Тут восстали на Гааза и домочадцы. Но неисправимый доктор толковал свое: «Воровство – большой порок: но я знаю полицию, я знаю, как они истязают, – будут допрашивать, будут сечь; подвергнуть ближнего розгам гораздо больший порок; да, и почем знать, может, мой поступок тронет его душу!» («Былое и думы»).
Ф. Достоевский воспринимал мир и людей чаще всего по иному, чем А. Герцен, во многом был ему прямо противоположен.

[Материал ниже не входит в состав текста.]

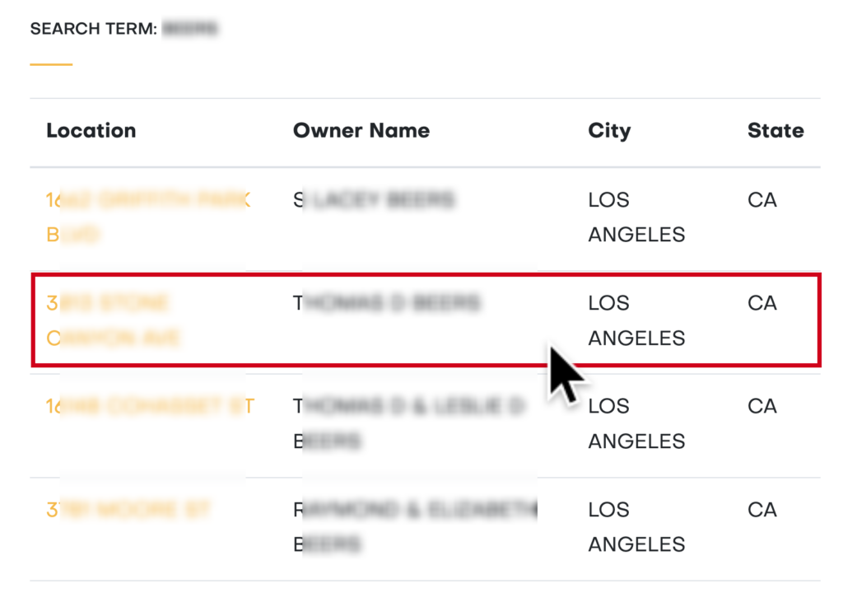Select owner name in the third row
This screenshot has height=593, width=843.
[408, 423]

Имя доктора Гааза появляется в первоначальных набросках к «Преступлению и наказанию» как обозначение темы разговоров. „Там собрание… Разговор. Гас“; „Разговоры у студентов… О Гасе“. „…Уединился.., стал мрачный, пошел к Разумихину. Гас.“
Позднее Раскольников, уже мучимый раскаянием, снова думает: «Неужели и я не могу быть таким, как Гас… Почему я не могу сделаться Гасом?»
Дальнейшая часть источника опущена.